Quality assurance in diagnostic imaging
In the face of burgeoning infrastructure costs and cut-throat competition, the onus of maintaining a profitable institution lies not only on the management but also on the reporting doctors and the support staff. The market is rife with cheaper alternatives, which thrive on bulk business; thus to ensure the viability of an enterprise, overall patient experience, satisfaction of the referring clinician, and faster turnaround time, all have to be taken into account. Turnaround time (TAT) literally means the time elapsed between the entry of a patient to the department and the preparation of the final report. Somewhere in between, the standard of reporting has to be maintained, the clinical questions answered, and all available data analyzed to come to a final conclusion. It is the so-called nemesis of all private diagnostic centers, whether stand-alone or functioning within a hospital set up. Also, for a first timer, looking for a diagnostic center, cost is the only factor which is of utmost importance and thus a cheaper and faster alternative always looks rosier. To add to the confusion, there are unforeseen mishaps and unavoidable factors such as machinery breakdown, software failure, and dose delivery issues, to name a few, which act as outliers, skewing the statistical graph in the process. To ascertain quality assurance in the face of such daunting adversaries is sometimes a tedious and thankless exercise.
Should we, as reporting physicians, be more concerned about the turnaround time, or should we concentrate on trying to do our job as responsibly as possible. This moral and ethical dilemma needs to be addressed. Although one can generate more volume of work by taking short cuts or relying on standardized formats, however, in this era of information overdrive, each and every action has potential medico-legal implications. In order to avoid this, we have to safeguard ourselves by spending more time and effort on the actual reporting rather than trying to ensure a fast delivery record.

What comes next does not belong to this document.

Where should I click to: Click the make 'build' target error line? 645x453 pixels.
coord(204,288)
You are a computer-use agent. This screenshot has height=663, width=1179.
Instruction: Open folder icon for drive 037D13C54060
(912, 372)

The future ahead – AI and deep machine learning
Unlike in the past, when more focus was laid on development of more advanced hardware, in the present times, the industry is focusing on improving software techniques for more efficient and improved quality images with faster acquisition and interpretation. The mega revolution in the form of artificial intelligence (AI) and deep machine learning is contributing exponentially to achieve this end. AI basically is a computer system that shows cognitive skills similar to humans in trying to understand, interpret, perform tasks, and troubleshoot to create solutions in times of crisis. AI can help in classifying and stratifying data and deep machine learning, which has the ability to learn from experience and can detect patterns and anomalies in various physiological and pathological states at speeds far greater than humanly possible. Thus, AI has the potential to take us to greater heights of knowledge and understanding by overriding human error and better time management; however, instead of relying completely on man-made machines, we should acquire skills greater than the machine in order to keep a supervisory eye.